Mais ce calcul ne tient pas compte de la place accordée à Valéry Giscard d’Estaing qui bénéficie d’un traitement très particulier. La « une » de l’édition du 21 avril 2005 lui est consacrée, photo à l’appui, sous le titre : « Interview exclusive - Europe : Giscard explique la Constitution ». Et en page 2, dans la rubrique « Le fait du jour », une grande interview avec trois photos couvre les 4/5 de la page : une place réservée uniquement à des évènements considérés par Paris-Normandie comme porteurs, c’est-à-dire, en général, comme vendeurs. Aucun des autres interviewés - relégués plus loin dans les pages du journal avec un format occupant à peine 1/5 de page - ne bénéficiera d’un tel honneur...
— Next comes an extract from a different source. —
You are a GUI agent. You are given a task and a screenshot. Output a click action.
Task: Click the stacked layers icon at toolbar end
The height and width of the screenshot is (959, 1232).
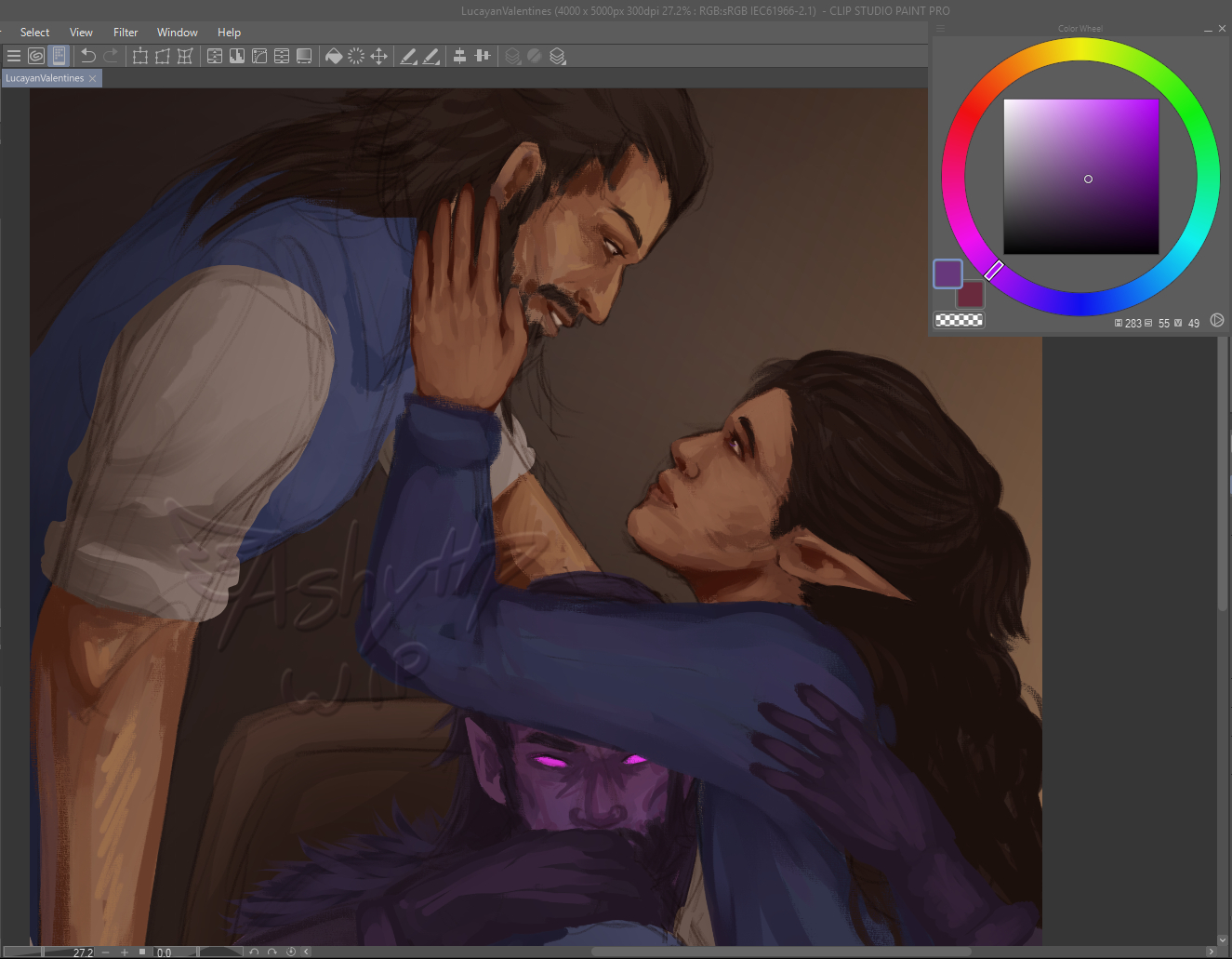tap(558, 57)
Ce traitement d’exception accentue la surexposition du « oui ». Mais Paris-Normandie ne se contente pas de soigner la pagination et les illustrations. C’est à un « expert » que le quotidien donne la parole , comme en témoignent les titres de la « une » - « Giscard explique la Constitution » - et de la page 2 : « Giscard défend « sa » Constitution ». Cette présentation d’un « expert » et d’un « sage » est confortée par les photos qui montrent un Giscard assis et appuyant ses propos de ses mains, dans la posture du pédagogue.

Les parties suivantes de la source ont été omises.